So, to be clear, I am still a full year away from being able to build a system with Broadwell cpu, and even then it likely won't be much faster than the current gen?

jaguarskx said:
Due to problems with 14nm fabrication process Broadwell (a tweaked Haswell CPU) has been delayed. Originally intending to begin production in Q3 2013, Broadwell production is pushed back to Q1 2014. However, these are the "socket BGA" versions of Broadwell which means they are to be soldered into the motherboards for OEMs like HP and Dell. Intel's roadmap indicates that socket 1150 "Broadwell-K" CPUs will be released in Q4 2014. It is interesting that Intel's roadmap does not mention socket 1150 "non K version" Broadwell CPUs at all. After all, it is very unlikely every single socket 1150 Broadwell CPU coming off the production line will be qualified to be a "K" model CPU. Those that can't would typically be binned as lower model Broadwell CPUs.

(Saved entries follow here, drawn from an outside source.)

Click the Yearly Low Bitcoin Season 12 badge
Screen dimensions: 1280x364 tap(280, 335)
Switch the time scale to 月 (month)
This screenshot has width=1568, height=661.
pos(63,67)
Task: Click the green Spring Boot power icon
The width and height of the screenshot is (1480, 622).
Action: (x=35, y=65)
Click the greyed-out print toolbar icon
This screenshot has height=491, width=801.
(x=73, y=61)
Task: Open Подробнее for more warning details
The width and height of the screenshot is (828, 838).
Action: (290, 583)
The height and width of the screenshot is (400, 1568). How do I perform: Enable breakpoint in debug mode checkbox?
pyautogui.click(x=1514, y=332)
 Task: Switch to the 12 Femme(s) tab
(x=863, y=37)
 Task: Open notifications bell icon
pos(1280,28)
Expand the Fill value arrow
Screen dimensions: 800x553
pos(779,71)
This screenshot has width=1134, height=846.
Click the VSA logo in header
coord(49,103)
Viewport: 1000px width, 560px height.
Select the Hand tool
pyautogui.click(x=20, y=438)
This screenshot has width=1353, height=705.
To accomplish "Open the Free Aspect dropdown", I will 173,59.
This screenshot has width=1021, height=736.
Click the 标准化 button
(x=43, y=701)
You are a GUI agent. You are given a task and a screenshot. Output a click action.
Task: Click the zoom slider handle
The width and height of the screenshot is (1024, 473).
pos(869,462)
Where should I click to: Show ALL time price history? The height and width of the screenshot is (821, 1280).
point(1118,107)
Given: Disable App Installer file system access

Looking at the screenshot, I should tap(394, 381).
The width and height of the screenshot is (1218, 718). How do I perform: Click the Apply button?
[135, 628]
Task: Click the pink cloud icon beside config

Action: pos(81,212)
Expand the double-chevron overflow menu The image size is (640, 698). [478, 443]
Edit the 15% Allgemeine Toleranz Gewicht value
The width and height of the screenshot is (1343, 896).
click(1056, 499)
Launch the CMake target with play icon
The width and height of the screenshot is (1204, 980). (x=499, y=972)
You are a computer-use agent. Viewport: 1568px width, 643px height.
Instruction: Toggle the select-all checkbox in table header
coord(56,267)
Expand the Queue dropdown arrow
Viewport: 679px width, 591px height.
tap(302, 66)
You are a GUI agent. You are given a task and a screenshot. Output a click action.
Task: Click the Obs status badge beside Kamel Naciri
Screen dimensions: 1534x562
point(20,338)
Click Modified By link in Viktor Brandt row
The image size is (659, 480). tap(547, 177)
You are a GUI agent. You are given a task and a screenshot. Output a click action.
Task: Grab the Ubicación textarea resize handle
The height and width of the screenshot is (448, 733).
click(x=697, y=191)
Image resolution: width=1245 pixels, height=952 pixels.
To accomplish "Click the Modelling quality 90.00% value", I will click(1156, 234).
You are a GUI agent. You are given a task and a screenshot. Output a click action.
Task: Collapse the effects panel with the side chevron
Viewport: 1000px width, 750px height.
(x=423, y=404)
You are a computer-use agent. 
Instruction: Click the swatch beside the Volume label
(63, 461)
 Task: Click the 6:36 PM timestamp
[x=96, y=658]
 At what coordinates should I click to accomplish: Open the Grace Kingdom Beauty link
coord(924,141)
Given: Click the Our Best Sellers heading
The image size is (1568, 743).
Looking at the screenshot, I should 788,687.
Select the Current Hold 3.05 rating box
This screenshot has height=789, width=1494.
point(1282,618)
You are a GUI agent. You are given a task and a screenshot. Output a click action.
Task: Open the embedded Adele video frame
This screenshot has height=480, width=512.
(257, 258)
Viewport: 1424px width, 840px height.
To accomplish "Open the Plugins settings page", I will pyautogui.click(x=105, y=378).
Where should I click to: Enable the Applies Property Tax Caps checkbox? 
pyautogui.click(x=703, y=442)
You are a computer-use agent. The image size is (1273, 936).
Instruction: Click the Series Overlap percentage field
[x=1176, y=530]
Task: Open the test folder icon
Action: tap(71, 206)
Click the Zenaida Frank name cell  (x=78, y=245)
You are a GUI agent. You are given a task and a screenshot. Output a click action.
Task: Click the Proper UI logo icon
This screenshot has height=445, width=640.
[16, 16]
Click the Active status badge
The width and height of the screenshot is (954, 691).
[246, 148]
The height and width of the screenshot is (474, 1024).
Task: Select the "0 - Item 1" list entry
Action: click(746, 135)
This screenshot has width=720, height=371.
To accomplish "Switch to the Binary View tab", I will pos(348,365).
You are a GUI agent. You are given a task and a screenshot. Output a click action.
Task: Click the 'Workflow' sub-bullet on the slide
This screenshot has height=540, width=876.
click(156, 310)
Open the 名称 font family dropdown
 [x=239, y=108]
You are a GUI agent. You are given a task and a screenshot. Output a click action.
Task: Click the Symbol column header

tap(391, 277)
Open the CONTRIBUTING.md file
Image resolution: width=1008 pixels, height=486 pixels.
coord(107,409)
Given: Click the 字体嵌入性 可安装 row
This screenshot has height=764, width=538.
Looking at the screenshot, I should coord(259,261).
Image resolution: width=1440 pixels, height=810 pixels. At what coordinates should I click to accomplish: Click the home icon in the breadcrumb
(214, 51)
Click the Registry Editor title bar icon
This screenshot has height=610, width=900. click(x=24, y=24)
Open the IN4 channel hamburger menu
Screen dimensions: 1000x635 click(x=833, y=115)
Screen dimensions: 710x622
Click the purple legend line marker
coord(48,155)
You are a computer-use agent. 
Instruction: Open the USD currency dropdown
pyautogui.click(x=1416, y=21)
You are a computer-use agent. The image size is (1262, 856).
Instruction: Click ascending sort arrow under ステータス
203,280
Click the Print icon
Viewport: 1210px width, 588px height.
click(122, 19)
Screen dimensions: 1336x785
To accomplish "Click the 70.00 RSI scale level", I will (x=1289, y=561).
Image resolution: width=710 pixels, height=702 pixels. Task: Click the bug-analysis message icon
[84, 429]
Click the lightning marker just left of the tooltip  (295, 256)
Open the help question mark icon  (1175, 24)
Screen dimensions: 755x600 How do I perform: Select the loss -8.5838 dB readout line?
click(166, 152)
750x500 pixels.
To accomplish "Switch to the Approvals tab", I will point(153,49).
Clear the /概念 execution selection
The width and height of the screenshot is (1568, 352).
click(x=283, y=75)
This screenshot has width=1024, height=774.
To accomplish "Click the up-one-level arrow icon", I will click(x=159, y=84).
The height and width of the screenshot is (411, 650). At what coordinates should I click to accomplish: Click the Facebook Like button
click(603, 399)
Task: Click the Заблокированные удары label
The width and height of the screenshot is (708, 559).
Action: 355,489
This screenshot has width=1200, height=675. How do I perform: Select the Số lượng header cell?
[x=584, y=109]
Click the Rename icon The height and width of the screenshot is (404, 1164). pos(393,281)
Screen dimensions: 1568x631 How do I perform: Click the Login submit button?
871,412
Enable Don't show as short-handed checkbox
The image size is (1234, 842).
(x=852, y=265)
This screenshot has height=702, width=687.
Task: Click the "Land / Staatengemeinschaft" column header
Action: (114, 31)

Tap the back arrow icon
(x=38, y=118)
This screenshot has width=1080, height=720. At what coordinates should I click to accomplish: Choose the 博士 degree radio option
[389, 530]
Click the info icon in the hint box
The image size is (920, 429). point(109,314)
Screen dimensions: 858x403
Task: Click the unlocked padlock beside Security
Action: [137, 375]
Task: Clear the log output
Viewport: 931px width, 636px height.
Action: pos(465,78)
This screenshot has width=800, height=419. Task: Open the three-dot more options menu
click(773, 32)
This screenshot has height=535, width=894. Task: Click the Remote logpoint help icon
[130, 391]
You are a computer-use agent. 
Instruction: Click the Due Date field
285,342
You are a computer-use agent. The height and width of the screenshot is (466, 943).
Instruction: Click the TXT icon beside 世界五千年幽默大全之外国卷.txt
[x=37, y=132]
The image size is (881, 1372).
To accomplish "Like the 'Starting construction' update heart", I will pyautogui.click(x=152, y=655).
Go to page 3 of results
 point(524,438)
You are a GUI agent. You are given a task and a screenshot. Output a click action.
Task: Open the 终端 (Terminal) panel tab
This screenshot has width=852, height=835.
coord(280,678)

The CPU performance is likely not increase very much since Intel has not mentioned a word about CPU perforance. The main goal is reduced power consumption and heat. The expectation is that Broadwell can be used in tablets without the need for a fan. Addtionally, iGPU performance may increase by as much as 40%, but it's too early to know what the performance increase will actually be.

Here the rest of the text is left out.